## 文書本文
★ ★ ★ ★ ★

教育資金の一括贈与の特例とは?手続き・利用する際の注意点

生前贈与
この記事を監修した専門家は、
牛腸真司
税理士
立命館大学卒業2011年、税理士登録。税理士登録番号は118275。2012年 東京都港区益本公認会計士事務所(現税理士法人総和)にて資産税対策専任。2015年 千葉県税理士会登録。千葉県税理士会松戸支部広報部員。

子や孫の教育のために、自分の資産から贈与してあげたいと考える方は少なくないかもしれません。そんなときにネックになるのが、贈与税です。
贈与税の基礎控除額は110万円で、それを超えると、贈与税が課せられます。子供の入学金や留学費など、額の大きい資金を援助すると、贈与税がかかってしまうのではと不安になる方もいるでしょう。
しかし、贈与税には、その使途や条件によって、贈与税がかからないように特例制度が設けられているものがあり、教育資金については、教育資金の一括贈与の特例というものが存在します。
他にも、

などがあります。
本項では、教育資金の一括贈与の特例について解説します。

1.教育資金の贈与税について

教育資金の一括贈与の特例の話をする前に、1章ではまず「教育資金は基本的に贈与税がかからない」というお話をさせて頂きます。
「贈与税がかからないなら、特例なんて必要ないのでは?」と思われた方がいるかもしれません。
順を追って説明すれば、なぜ税金がかからないのに、特例が設けられているのか理解できます。まずは順番に確認していきましょう。

教育資金はそもそも税金がかからない?

人から現金や不動産などの財産を受け取ったとき、その額が110万円を超えるときには、超えた額に応じて贈与税が課せられます。

★ ★ ★ ★ ★

## データ

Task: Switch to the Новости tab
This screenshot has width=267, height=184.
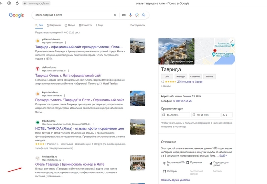Action: [x=85, y=25]
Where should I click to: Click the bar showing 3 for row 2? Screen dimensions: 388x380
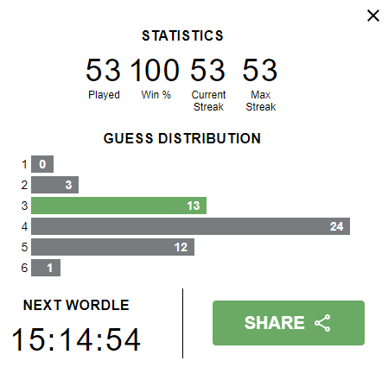point(54,185)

★ ★ ★ ★ ★

## 問題
**1.** 記録のうち、「Where should I」を含む行から始まり記録の末尾で終わる部分を、両端の行も含めて一字一句そのまま書き写してください。画像は解答に含めないでください。
**2.** 教育資金の一括贈与の特例を扱う文書本文を、途切れた箇所の直後から書き継いでください。

## 解答
**1.**
Where should I click to: Click the bar showing 3 for row 2? Screen dimensions: 388x380
point(54,185)

**2.**
ただし、個人からの財産の贈与であっても、贈与税がかからない場合がいくつか定められています。そのひとつが、教育資金に充てる金銭です。
具体的には、父母や祖父母、兄弟姉妹や夫婦などの扶養義務者※1 が、教育資金に充てるために、通常必要だと認められるものに関しては非課税とされています。
教育費用を親や祖父母が支払った時に、贈与税がかかるとなれば、教育を受けることが子どもにとって大きな負担になってしまうという考え方から、その分は非課税とすると決められているのです。
上記と同じ理由で、生活費についても基本的に贈与税が課税されることはありません。
ここでいわれている「教育資金」には
● 学校に支払う入学金や授業料
● 学用品にかかる費用
● 塾や英会話、スイミングスクールなどの習い事
● 自動車学校などの費用
留学で外国学校に支払う費用や、航空機代
などが含まれます。
「留学」に関しては、学校の寮に住む場合は教育資金の中に含まれますが、ホームステイ代は含まれないなど、細かな条件が決められています。
※扶養義務者に当たるのは、曾祖父母、祖父母、父母、夫婦、兄弟姉妹です。また、父母がいるから祖父母は扶養義務者にならないということはありません。

「直接充てられる」という事実が重要

贈与税がかからないのは、その金銭が教育資金に直接充てられる場合のみです。
それらを預金したり、あるいは他の用途に使っている場合は、当然ながらこの制度は適用されず、額によっては贈与税が課せられます。
ですから、もし入学金などで110万円を超える教育資金を祖父母などから受け取る場合は注意しなければならないことがあります。
こうしたケースでは、祖父母が直接学校等に納入するのではなく、父母の口座に振り込んで、実際の納入は父母がするということが多いでしょう。
しかし、この場合、祖父母から受け取ったお金が、教育資金として孫に贈与されたものなのか、父母(祖父母から見て子)に贈与されたものなのかはわかりません。
後者の場合、祖父母から贈与されたお金が教育資金に使われたのか、預金やその他の用途に使われたのかは、厳密にいうと判断できませんし、教育に使われたとしても、直接ではなく、間接的に充当されたということになります。
仮に「親への贈与」と判断された場合は、当然ですが教育資金ではなくなるので、贈与税がかかってしまいます
このように判断されることは少ないですが、不安が残るという場合は、祖父母など贈与する人が直接学校などに納入するのが一番良いです。
ただし、学校によってはそれが難しいこともあります。
そんなときには、少し手間ですが、教育資金専用の口座を作り、そこに振り込むという方法も良いかもしれません。
親が日常生活で使用している口座とは別に作ることで「子供のための教育資金」であることを主張できるからです。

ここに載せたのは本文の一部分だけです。